He said that in recent times there had been no improvement in his father’s condition.

The book asserts that doctors and nurses urged the family to let Mr. Sharon die after his stroke in January 2006 because, as it paraphrases one doctor as saying, “Based on the CT scan, the game was over.” The Sharon brothers would not hear of it and insisted on an operation and other efforts to keep their father alive.

“I told them about a dream I had had many years ago,” Mr. Sharon recounts in the book, speaking of his discussions with the medical staff of Hadassah University Hospital in Jerusalem. “In that dream I was with my father in the hospital. He was lying in bed, surrounded by medical staff, and they had all either given up or lost hope and were about to leave, and my father didn’t say a thing, but he stared at me with this look, with those green-gray eyes of his, and I knew I would never give up, and that I simply would not leave him. This was a dream I had when my father was healthy and strong and the scenario was completely divorced from reality. I did not tell a soul about the dream at the time, but now I shared it with them and my fear that it was happening now and that I would never be able to forgive myself if we did not fight to the end.”

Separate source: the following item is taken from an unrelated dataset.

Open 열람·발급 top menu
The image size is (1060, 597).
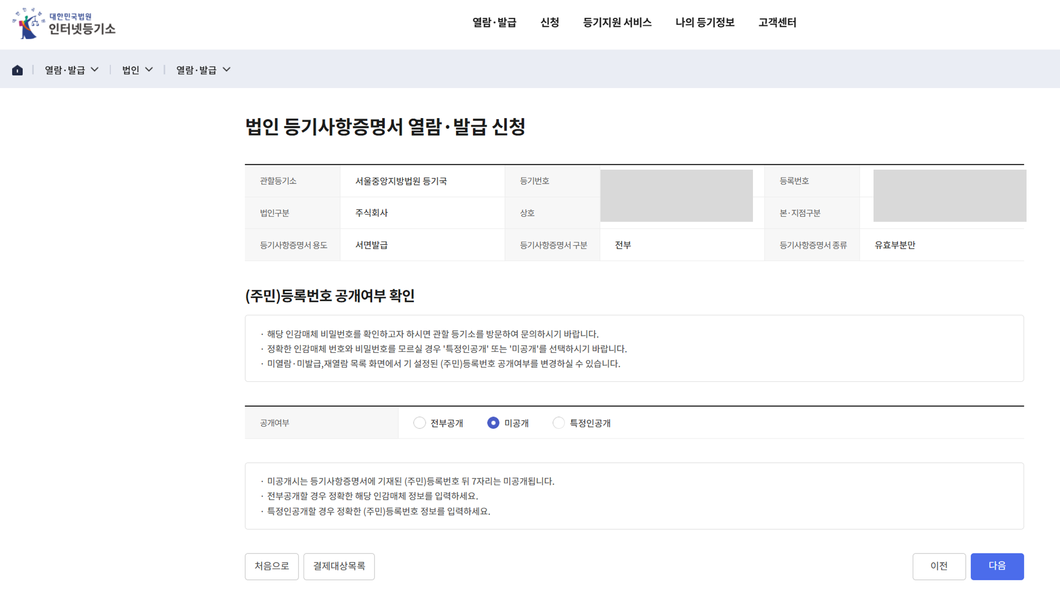[x=494, y=22]
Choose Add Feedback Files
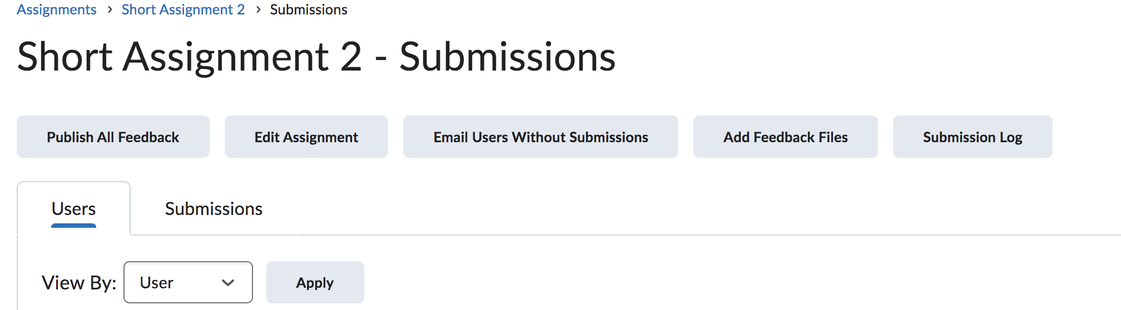 (x=785, y=137)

While it has long been assumed in Israel that Mr. Sharon was kept alive due to his sons’ insistence, the book offers the first public acknowledgment and detail of the decision. Mr. Sharon was widowed twice, and his sons are in charge of his farm and his care.

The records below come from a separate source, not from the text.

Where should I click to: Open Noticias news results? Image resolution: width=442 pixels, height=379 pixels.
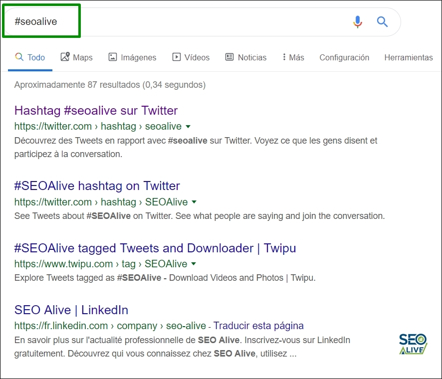pos(245,57)

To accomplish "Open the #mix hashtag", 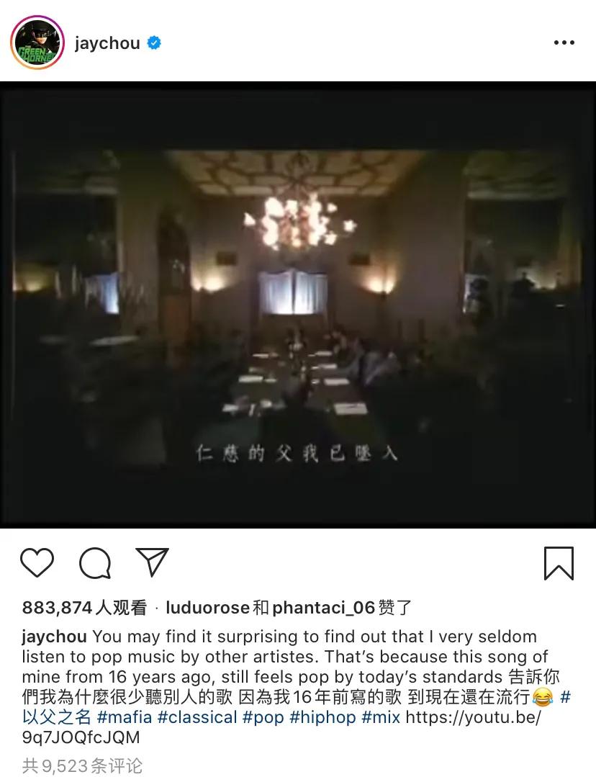I will (x=381, y=717).
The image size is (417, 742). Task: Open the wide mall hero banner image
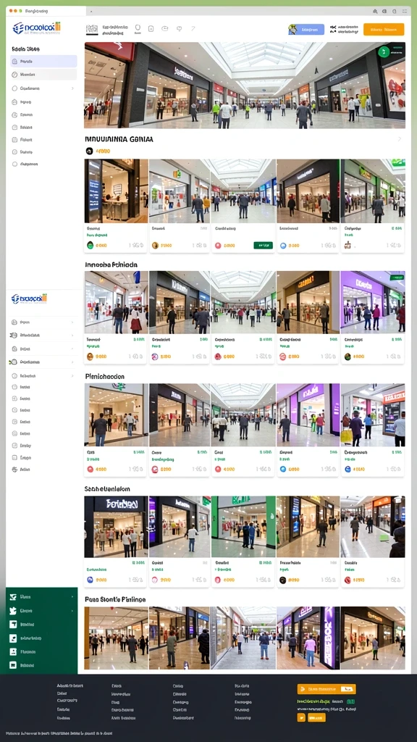coord(245,86)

Gilad Sharon adds in the book that while he insisted on not letting his father die more out of instinct and sentiment, it turned out he also had medicine on his side: the CT scan had been misread. Doctors acknowledged after the operation that his father was healthier than they had realized, according to Mr. Sharon.

Ariel Sharon was elected prime minister in 2001 and was at the height of his power when he had the stroke. Having spent his career as a hawk and a champion of the settler movement - amply documented in the new biography - he shocked his political base by removing Israeli settlers and soldiers from Gaza only months earlier, in the summer of 2005. He then left his political home in the rightist Likud party and established the centrist party, Kadima.

In the book, Gilad Sharon says he gave his father the idea of Israel’s unilaterally withdrawing from Gaza, saying that it had become impossible to protect the Jewish settlers there adequately and that most Israelis did not want to pay the price to keep the territory.

Two months after Mr. Sharon’s stroke, his deputy, Ehud Olmert, was elected prime minister.

Gilad Sharon, who was a confidant of his father’s and had access to his private papers, is not kind to his father’s longtime rival Benjamin Netanyahu, Israel’s prime minister and Likud leader. Mr. Sharon says in the book that in 1997 Mr. Netanyahu promised to make his father finance minister but then reneged.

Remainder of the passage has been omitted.